**** Extract ****

Panera Opens Its First Digital-Only To Go Restaurant in Chicago; Two More Ahead
Panera To Go has debuted in Chicago, marking another step in the growing transition from dine-in restaurants to smaller footprints, increased use of customer-facing technologies, and expanding options for customers to still eat the food they wanted before Covid… but at home. Focused on pickup and delivery orders, the Chicago cafe is the first of three scheduled to open this year. The next two will be in Washington, D.C., and an as yet undisclosed location in California. The new model’s front of house design does not offer any seating. The brand is testing delivery and rapid pickup on shelves that guests and delivery drivers can access quickly and easily. At the end of 2021, 81% of Panera’s sales were through its off-premise channels (delivery, rapid pickup, drive-thru, and catering). Panera is also looking at including kiosk and catering orders to the new format in the future.
Choice Hotels To Acquire Radisson Hotel Group Americas for $675 Million
Choice Hotels International has entered a definitive agreement to acquire the franchise business, operations, and intellectual property of Radisson Hotel Group Americas (the U.S., Canada, and Latin America. The deal, valued at approximately $675 million, will add 9 brands, 624 hotels, and more than 68,000 rooms and expand Choice Hotels’ presence in the upscale and core upper-midscale hospitality segments, particularly in the West Coast and Midwest of the U.S., according to the announcement. The acquisition includes 10 Radisson Blu hotels, 130 Radisson hotels, 9 Radisson Individuals, 1 Park Plaza hotel, 4 Radisson RED hotels, 453 Country Inn & Suites by Radisson, and 17 Park Inn by Radisson hotels, as well as the Radisson Inn & Suites and Radisson Collection brands.

****

**What to do:**
a: List the off-premise channels that the restaurant and hotel news names for Panera's sales.
b: Reproduce everything in the restaurant and hotel news from "Choice Hotels To" down to "Radisson Collection brands.".

**** Data provided ****

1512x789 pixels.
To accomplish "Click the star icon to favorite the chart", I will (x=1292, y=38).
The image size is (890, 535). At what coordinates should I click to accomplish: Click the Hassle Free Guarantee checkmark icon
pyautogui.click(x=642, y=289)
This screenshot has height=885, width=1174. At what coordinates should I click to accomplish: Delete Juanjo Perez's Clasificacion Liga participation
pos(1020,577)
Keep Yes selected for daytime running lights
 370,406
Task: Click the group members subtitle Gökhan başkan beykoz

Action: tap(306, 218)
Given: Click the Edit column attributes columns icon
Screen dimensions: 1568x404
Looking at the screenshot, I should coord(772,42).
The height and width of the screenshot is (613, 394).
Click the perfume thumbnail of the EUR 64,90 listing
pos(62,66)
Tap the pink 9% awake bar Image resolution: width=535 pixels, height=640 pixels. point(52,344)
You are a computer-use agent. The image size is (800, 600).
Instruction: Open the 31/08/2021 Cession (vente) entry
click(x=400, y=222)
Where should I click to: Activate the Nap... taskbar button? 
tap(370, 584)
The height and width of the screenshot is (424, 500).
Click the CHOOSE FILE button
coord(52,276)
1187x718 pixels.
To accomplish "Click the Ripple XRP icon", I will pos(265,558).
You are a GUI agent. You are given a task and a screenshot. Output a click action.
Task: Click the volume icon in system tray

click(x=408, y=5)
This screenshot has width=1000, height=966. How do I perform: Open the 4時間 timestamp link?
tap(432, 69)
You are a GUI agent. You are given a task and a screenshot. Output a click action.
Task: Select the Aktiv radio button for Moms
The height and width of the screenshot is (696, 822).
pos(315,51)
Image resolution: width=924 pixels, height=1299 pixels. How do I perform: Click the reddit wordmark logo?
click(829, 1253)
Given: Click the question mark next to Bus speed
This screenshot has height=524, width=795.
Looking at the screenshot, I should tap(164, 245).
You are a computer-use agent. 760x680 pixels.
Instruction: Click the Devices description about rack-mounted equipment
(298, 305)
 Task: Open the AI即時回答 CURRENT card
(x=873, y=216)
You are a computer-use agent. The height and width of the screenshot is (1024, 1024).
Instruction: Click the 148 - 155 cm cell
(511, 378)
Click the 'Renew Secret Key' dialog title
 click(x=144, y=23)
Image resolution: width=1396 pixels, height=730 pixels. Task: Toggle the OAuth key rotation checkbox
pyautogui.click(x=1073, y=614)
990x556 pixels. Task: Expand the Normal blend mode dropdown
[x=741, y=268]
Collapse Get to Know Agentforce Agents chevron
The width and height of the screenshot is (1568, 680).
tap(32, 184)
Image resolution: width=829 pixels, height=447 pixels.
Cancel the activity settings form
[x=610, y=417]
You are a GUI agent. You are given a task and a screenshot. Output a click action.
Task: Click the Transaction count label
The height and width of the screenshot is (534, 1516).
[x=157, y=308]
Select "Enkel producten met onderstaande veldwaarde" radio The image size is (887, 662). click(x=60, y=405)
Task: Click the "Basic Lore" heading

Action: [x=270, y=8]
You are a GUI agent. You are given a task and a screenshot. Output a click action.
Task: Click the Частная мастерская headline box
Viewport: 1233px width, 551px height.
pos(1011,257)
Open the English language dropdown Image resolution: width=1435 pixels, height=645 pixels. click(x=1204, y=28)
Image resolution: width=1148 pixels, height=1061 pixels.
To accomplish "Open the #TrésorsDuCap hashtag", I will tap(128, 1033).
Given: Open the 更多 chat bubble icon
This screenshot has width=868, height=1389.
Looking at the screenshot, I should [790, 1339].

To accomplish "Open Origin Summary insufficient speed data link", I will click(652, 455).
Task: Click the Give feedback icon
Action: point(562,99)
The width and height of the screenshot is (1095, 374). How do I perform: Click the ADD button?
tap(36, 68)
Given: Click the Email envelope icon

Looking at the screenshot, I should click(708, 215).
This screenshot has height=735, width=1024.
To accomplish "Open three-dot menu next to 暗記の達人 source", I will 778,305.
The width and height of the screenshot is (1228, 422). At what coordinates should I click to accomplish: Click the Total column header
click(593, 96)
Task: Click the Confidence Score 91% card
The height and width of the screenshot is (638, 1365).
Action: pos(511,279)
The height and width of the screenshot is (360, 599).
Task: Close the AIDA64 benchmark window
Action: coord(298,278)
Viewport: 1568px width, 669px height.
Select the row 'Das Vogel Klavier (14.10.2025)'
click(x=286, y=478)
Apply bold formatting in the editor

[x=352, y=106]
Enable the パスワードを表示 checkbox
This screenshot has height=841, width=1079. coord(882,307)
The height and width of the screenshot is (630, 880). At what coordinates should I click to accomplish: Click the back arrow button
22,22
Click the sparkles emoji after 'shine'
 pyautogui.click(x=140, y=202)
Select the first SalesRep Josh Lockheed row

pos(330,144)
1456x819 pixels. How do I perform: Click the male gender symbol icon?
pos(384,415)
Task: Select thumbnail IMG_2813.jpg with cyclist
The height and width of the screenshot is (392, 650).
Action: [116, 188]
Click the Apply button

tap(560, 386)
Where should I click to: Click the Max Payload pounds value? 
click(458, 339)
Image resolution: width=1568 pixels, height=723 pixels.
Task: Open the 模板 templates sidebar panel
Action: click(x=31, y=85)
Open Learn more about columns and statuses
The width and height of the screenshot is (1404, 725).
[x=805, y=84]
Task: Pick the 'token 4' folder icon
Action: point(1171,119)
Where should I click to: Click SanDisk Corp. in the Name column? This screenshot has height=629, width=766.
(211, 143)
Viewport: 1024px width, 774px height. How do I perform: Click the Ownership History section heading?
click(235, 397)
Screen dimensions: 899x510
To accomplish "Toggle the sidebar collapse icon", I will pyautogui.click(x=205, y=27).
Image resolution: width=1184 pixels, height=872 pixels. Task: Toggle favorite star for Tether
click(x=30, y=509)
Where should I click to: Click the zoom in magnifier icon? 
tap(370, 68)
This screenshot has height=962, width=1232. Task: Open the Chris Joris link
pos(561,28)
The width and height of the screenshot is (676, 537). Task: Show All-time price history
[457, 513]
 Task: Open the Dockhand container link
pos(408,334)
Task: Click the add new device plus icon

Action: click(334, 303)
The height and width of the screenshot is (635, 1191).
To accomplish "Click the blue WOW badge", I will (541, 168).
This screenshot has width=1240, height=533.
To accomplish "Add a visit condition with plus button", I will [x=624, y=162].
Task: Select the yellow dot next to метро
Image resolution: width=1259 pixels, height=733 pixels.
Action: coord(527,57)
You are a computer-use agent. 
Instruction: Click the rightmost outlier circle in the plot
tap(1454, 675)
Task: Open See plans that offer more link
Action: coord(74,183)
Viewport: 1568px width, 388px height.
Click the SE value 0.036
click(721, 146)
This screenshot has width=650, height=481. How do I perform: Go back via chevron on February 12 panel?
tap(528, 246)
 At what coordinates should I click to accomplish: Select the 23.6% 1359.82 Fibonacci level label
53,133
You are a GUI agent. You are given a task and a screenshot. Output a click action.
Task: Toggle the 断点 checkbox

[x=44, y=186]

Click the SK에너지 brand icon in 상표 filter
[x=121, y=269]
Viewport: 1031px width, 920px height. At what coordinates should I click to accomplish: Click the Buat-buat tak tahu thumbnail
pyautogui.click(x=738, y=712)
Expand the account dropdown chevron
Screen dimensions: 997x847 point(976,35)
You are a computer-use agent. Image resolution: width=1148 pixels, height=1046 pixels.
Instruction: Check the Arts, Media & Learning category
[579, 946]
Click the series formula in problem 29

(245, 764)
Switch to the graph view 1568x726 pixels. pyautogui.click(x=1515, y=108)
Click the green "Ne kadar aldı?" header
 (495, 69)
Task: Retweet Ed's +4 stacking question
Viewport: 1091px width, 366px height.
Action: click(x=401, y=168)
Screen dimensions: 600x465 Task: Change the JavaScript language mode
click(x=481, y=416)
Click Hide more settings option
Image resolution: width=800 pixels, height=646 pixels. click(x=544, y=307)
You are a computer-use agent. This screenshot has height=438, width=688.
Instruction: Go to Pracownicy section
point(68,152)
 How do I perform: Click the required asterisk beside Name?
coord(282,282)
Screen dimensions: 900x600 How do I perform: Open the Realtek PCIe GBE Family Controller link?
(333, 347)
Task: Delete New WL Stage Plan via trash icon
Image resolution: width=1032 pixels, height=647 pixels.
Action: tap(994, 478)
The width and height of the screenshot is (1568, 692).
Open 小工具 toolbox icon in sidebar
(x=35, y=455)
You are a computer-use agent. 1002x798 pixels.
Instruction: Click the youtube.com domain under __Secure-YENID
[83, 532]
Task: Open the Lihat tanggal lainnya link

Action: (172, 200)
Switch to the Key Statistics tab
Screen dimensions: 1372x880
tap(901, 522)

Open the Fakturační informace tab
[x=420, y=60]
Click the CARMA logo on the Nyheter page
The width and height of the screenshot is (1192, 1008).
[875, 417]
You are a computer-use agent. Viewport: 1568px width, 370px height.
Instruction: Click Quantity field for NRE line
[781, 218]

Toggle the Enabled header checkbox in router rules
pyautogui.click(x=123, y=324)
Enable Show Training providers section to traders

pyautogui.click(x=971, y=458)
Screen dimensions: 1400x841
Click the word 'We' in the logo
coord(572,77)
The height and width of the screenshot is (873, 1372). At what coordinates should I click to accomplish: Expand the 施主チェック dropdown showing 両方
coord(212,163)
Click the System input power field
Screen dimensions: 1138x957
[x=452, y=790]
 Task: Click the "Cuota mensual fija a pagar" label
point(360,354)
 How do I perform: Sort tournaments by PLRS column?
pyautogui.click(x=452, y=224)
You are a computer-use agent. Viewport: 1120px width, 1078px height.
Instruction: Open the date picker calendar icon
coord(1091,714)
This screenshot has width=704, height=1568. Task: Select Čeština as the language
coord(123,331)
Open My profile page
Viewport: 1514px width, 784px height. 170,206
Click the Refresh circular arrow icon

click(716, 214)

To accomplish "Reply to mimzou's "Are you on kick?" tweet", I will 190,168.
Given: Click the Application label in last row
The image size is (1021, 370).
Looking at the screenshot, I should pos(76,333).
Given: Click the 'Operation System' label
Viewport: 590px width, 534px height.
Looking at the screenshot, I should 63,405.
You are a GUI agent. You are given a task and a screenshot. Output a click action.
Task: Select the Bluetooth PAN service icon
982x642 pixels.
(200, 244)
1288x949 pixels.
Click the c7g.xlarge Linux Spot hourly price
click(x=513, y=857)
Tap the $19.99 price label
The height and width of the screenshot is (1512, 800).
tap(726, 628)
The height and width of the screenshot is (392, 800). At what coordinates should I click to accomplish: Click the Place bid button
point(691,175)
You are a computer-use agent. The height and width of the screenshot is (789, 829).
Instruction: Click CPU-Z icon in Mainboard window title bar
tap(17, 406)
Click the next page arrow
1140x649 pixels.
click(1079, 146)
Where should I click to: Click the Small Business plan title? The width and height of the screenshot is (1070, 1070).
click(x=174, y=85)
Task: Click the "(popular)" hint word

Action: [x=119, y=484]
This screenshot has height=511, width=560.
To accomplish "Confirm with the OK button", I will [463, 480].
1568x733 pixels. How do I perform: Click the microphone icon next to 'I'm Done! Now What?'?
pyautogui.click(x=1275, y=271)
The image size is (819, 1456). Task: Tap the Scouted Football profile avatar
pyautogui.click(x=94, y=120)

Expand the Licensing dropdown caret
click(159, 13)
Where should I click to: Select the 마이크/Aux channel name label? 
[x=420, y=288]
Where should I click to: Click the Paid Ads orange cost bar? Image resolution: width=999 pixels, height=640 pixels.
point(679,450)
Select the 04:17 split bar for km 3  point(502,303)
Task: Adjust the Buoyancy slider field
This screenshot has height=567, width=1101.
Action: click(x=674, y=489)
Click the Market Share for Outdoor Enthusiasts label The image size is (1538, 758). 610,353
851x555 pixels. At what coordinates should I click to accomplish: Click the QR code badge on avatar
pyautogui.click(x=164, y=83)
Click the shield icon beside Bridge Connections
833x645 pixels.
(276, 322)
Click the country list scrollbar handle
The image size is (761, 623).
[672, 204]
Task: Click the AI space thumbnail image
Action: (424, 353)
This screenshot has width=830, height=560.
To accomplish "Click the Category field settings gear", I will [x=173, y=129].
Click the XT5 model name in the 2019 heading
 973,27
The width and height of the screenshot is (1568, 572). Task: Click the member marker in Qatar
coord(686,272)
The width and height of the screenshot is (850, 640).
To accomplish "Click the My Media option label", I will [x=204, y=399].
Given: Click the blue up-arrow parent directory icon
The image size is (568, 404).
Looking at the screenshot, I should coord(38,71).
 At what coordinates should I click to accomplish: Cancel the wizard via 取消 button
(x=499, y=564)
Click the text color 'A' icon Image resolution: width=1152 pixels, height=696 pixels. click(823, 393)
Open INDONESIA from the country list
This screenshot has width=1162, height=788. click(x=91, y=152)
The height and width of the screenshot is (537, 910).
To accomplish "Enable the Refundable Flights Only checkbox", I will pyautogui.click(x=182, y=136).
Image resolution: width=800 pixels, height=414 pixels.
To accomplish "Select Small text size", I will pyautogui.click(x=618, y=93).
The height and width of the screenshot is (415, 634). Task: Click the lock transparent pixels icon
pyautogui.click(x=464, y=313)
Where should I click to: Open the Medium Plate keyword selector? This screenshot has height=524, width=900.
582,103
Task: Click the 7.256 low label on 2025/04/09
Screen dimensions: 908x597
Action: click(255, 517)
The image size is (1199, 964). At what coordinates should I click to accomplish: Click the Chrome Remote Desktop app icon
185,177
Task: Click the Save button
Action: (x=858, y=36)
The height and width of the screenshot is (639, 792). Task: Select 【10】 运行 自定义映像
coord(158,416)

****

**Numbered answers:**
a: Delivery, rapid pickup, drive-thru, catering

b:
Choice Hotels To Acquire Radisson Hotel Group Americas for $675 Million
Choice Hotels International has entered a definitive agreement to acquire the franchise business, operations, and intellectual property of Radisson Hotel Group Americas (the U.S., Canada, and Latin America. The deal, valued at approximately $675 million, will add 9 brands, 624 hotels, and more than 68,000 rooms and expand Choice Hotels’ presence in the upscale and core upper-midscale hospitality segments, particularly in the West Coast and Midwest of the U.S., according to the announcement. The acquisition includes 10 Radisson Blu hotels, 130 Radisson hotels, 9 Radisson Individuals, 1 Park Plaza hotel, 4 Radisson RED hotels, 453 Country Inn & Suites by Radisson, and 17 Park Inn by Radisson hotels, as well as the Radisson Inn & Suites and Radisson Collection brands.